§ MATERIAL FOR THIS EXERCISE:
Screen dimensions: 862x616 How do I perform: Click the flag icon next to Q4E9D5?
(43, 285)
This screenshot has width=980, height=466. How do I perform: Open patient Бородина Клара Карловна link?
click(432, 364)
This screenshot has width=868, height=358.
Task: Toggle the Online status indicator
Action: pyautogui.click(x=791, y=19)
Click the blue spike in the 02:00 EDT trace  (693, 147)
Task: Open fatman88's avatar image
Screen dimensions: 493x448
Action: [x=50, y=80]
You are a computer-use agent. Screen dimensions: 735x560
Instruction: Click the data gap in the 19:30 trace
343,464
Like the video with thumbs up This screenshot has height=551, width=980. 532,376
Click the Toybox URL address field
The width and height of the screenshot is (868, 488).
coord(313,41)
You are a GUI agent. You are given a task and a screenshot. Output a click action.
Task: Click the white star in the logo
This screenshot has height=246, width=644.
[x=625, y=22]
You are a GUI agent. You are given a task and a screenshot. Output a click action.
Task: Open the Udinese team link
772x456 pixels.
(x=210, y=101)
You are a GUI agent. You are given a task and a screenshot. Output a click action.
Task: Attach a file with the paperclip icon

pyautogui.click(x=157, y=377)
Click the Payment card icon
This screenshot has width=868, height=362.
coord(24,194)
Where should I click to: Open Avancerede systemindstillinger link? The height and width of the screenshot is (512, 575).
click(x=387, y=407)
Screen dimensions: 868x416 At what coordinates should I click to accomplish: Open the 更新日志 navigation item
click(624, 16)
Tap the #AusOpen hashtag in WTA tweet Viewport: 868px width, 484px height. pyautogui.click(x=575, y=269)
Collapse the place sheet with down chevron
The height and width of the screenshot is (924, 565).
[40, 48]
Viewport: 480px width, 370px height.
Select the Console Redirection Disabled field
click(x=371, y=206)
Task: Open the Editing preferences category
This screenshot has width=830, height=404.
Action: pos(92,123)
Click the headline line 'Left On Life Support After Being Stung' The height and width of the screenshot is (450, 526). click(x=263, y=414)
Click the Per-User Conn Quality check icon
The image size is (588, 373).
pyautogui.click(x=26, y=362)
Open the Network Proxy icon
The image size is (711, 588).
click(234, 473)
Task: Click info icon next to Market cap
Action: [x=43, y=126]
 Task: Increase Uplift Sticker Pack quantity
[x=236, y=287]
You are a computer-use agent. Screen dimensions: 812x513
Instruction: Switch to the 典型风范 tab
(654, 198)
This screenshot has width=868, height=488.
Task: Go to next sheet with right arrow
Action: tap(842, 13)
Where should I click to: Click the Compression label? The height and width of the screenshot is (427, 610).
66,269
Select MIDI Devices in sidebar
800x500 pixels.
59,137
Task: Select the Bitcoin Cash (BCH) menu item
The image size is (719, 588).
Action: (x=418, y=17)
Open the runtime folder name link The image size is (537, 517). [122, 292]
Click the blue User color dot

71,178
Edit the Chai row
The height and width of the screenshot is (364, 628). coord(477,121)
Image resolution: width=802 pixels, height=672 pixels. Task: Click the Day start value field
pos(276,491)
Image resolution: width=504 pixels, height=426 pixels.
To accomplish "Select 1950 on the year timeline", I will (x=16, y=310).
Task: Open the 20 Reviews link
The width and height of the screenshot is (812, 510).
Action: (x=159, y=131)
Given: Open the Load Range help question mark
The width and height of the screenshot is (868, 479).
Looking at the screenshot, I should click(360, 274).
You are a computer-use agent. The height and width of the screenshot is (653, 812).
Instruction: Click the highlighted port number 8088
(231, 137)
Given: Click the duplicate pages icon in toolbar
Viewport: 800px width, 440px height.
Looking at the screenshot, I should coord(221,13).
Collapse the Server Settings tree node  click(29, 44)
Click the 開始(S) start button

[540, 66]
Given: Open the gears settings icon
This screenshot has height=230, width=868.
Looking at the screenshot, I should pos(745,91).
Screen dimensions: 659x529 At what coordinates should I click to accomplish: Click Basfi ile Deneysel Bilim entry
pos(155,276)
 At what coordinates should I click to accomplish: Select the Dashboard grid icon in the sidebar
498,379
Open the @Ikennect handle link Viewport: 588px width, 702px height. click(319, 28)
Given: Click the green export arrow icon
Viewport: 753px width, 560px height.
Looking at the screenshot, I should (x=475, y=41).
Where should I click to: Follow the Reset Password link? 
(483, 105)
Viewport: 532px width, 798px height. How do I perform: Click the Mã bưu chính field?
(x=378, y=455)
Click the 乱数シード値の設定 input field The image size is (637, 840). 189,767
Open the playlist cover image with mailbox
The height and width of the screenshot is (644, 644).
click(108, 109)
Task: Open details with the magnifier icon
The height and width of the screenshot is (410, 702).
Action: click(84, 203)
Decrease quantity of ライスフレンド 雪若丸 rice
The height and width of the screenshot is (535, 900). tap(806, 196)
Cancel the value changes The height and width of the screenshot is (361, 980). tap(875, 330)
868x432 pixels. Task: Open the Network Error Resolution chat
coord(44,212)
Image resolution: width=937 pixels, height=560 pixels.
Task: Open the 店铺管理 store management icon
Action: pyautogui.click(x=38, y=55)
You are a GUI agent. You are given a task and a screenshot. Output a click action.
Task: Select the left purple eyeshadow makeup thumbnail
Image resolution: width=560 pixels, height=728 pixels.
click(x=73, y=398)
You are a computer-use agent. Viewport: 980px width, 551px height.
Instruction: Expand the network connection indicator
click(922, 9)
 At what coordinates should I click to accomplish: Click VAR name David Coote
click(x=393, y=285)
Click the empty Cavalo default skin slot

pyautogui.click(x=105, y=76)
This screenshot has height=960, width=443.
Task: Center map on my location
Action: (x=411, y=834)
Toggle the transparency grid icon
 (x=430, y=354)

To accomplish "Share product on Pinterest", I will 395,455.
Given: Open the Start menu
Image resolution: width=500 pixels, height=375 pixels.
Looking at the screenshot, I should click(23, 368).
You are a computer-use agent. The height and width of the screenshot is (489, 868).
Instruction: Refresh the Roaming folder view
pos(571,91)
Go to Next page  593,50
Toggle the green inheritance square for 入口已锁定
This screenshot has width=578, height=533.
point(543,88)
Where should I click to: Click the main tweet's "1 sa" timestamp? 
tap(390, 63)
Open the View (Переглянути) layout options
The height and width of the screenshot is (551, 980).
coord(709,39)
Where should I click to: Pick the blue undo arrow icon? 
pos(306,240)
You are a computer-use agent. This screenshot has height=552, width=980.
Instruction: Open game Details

§ EXERCISE GOAL: Take the listing above from its first line through the line containing "Click the blue spike", and transcribe that stretch exactly, with no other lines.

§ ANSWER FOR THE TASK:
Screen dimensions: 862x616 How do I perform: Click the flag icon next to Q4E9D5?
(43, 285)
This screenshot has width=980, height=466. How do I perform: Open patient Бородина Клара Карловна link?
click(432, 364)
This screenshot has width=868, height=358.
Task: Toggle the Online status indicator
Action: pyautogui.click(x=791, y=19)
Click the blue spike in the 02:00 EDT trace  (693, 147)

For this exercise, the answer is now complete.